Recensioni Febbraio 2012
Come è bello far l'Amore - di Fausto Brizzi con Fabio De Luigi, Claudia Gerini, Filippo Timi *
Un Brizzi meno ispirato del solito, diciamolo subito - Ex era decisamente superiore - continua ad esplorare le dinamiche di coppia con un occhio complice e uno canzonatorio. Le vicende di Andrea e Giulia, coppia di quarantenni un po' felici e un po' no si complicano quando arriva ospite in casa un amico del liceo di lei, nel frattempo diventato un pornodivo. Sarà lui con i suoi consigli espliciti a tentare di ravvivare lo spento menage sessuale della coppia. Qualche battuta efficace, una trama esile che più esile non si può - l'armonia familiare riconquistata grazie ad un pizzico di trasgressione è un'idea proprio abusata - ma niente di più, la Gerini fa la Gerini, un po' sexy un po' buffa, De Luigi è il solito giuggiolone tendente al tonto e Filippo Timi si diverte a gigioneggiare con il suo vocione cavernos e glielo perdoniamo per le tante altre meravigliose prove d'attore vero che ci ha regalato in questi anni. La commedia italiana si conferma incapace di superare gli steccati del prodotto medio, buono per strappare un sorriso ma senza spessore, senza analisi, senza satira. Possibile che anche Brizzi, che pure ha mano felice nello scrivere sceneggiature e dialoghi, non abbia voglia di osare un po' di più e non limitarsi, come gesto rivoluzionario, ad usare l'ormai abusato 3D?

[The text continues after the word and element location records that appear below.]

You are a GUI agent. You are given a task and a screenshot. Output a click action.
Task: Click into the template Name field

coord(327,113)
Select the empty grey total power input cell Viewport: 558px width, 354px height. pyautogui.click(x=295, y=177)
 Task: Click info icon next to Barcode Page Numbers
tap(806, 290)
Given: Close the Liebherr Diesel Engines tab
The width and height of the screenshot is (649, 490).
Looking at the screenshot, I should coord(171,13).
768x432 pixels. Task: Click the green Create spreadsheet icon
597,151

E Ora dove Andiamo? - di Nadine Labaki con Claude Msawbaa, Layla Hakim, Nadine Labaki, Yvonne Maalouf ***
Il sottotitolo del bellissimo film di Nadine Labaki, già regista di Caramel, potrebbe essere "quello che le donne non dicono". Quello che non dicono ai propri uomini per evitare che si scateni una guerra, quello che non dicono per salvarli da un destino segnato ma inutile, quello che non dicono per proteggere quel poco che ancora resta loro. Ambientato in un piccolo paesino del Libano, dove la convivenza fra cristiani e musulmani è estremamente tesa e pronta a sfociare in risse, ripicche e aggressioni, ha il coraggio di dire a voce alta, ma con toni soffici, quanto sia assurdo e sbagliato fare della religione un vessillo di guerra. Sono le donne le protagoniste assolute della pellicola, sono loro che aprono il film con una magnifica danza che sembra coreografata da Pina Bauch, una danza dolente che le accompagna al cimitero dove ognuna di loro ha qualcuno da piangere, ma al contempo una danza sensuale e morbida, pronta al perdono e all'amore. E saranno le donne del villaggio a combattere la loro privatissima e accanita guerra contro l'integralismo dei loro uomini, a sabotare l'antenna della televisione per non far loro sapere di conflitti religiosi in altre zone del paese, ad inscenare crisi mistiche in cui la Madonna impartisce suggerimenti che allentino la tensione, ad ingaggiare cinque ballerine ucraine per turbare l'universo maschile al punto da far loro dimenticare chi è cristiano e chi musulmano. I toni lievi della commedia non nascondono mai la drammatica realtà che si cela dietro l'ostinata volontà delle donne di porre fine ai lutti e alla sofferenza, ma il film non ha paura di sospendere i toni giocosi per piegarsi al dramma reale, la perdita di un figlio, un ragazzo ucciso per sbaglio lontano dal villaggio. Ma anche questo lutto verrà taciuto, e la madre si priverà anche del diritto al dolore pur di salvaguardare la precaria pace che stanno tentando di costruire. Il finale quasi surreale è l'ennesimo sberleffo a chi crede ancora che schierarsi da una parte o dall'altra significhi qualcosa, a chi ancora non ha capito che l'unica fede per cui vale la pena vivere, e morire, è l'amore. Una prova magistrale di tutto il cast, quasi che la danza in apertura di pellicola, si propaghi alle scene successive, dove la poesia si fa respiro arioso e i gesti si fanno simboli. Una metafora potente e originale che non si può e non si deve dimenticare.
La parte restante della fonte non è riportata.